* Listed records
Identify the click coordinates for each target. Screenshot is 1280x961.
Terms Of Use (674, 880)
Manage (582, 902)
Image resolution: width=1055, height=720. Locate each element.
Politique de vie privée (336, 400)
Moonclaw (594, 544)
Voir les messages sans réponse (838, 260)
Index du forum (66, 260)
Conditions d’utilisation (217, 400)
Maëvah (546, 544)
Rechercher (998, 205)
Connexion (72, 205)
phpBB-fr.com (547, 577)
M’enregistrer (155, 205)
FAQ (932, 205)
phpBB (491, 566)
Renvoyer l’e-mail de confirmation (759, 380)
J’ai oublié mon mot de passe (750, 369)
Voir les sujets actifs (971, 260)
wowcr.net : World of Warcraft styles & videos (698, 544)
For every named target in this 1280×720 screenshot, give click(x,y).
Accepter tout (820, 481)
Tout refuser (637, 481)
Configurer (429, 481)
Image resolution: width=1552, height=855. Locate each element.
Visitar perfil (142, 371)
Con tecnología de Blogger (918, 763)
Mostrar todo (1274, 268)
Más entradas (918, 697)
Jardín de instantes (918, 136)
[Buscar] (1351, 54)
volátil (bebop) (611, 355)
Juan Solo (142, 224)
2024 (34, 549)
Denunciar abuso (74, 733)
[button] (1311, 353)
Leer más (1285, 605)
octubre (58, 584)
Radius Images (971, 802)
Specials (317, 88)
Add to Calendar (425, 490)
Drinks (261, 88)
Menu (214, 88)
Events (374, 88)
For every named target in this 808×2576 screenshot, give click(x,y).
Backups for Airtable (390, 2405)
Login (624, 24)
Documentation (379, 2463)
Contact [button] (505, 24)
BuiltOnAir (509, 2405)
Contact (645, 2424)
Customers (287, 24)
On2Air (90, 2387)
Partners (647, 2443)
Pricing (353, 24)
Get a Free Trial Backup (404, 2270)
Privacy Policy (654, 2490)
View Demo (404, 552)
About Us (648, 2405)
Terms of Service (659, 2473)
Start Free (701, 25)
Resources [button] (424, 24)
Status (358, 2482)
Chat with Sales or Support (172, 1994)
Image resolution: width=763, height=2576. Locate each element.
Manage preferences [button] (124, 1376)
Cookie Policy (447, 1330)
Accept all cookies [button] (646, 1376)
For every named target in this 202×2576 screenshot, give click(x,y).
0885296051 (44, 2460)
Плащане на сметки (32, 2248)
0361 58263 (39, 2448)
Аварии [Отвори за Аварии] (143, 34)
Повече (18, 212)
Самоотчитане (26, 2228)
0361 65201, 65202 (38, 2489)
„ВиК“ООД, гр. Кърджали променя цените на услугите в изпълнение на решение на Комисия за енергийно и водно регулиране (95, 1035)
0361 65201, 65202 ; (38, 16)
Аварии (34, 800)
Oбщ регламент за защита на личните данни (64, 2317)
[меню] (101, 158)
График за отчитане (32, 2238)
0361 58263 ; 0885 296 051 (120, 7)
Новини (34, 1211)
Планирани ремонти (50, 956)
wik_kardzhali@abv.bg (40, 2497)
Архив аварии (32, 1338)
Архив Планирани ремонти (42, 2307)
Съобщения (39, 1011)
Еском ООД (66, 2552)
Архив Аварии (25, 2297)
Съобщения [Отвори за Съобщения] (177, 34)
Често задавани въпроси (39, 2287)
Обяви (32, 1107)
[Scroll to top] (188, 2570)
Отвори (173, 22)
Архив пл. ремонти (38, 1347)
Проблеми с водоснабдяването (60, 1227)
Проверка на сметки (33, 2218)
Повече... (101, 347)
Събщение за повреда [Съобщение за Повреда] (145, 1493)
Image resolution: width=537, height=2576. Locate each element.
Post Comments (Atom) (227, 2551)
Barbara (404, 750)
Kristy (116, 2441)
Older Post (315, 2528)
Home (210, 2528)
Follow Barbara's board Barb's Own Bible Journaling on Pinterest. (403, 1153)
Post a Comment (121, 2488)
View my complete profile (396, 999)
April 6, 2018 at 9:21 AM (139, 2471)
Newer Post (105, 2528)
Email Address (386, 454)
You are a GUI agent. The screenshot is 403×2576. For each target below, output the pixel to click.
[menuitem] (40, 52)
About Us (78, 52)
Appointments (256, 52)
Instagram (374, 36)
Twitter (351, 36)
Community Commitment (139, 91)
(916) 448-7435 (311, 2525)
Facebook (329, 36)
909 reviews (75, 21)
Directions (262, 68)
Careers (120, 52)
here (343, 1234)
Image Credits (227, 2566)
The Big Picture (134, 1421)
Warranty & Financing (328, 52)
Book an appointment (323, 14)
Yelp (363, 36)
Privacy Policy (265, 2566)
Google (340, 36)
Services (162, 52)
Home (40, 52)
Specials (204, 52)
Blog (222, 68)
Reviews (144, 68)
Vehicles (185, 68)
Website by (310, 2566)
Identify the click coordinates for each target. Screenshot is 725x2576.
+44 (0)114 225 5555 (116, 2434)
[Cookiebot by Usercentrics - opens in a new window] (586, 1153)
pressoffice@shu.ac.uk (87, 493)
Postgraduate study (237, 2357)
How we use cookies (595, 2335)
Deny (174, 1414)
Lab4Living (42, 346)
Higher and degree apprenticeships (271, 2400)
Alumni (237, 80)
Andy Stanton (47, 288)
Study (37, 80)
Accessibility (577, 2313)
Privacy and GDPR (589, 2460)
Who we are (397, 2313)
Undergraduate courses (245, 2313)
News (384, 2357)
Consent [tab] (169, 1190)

* Objective
Rewrite the lines from the start of the records through the line containing "Rechercher (998, 205)", replacing "Index du forum" with "Index des forums" and leaving everything else unchanged.

* Task response
Identify the click coordinates for each target. Screenshot is 1280x961.
Terms Of Use (674, 880)
Manage (582, 902)
Image resolution: width=1055, height=720. Locate each element.
Politique de vie privée (336, 400)
Moonclaw (594, 544)
Voir les messages sans réponse (838, 260)
Index des forums (66, 260)
Conditions d’utilisation (217, 400)
Maëvah (546, 544)
Rechercher (998, 205)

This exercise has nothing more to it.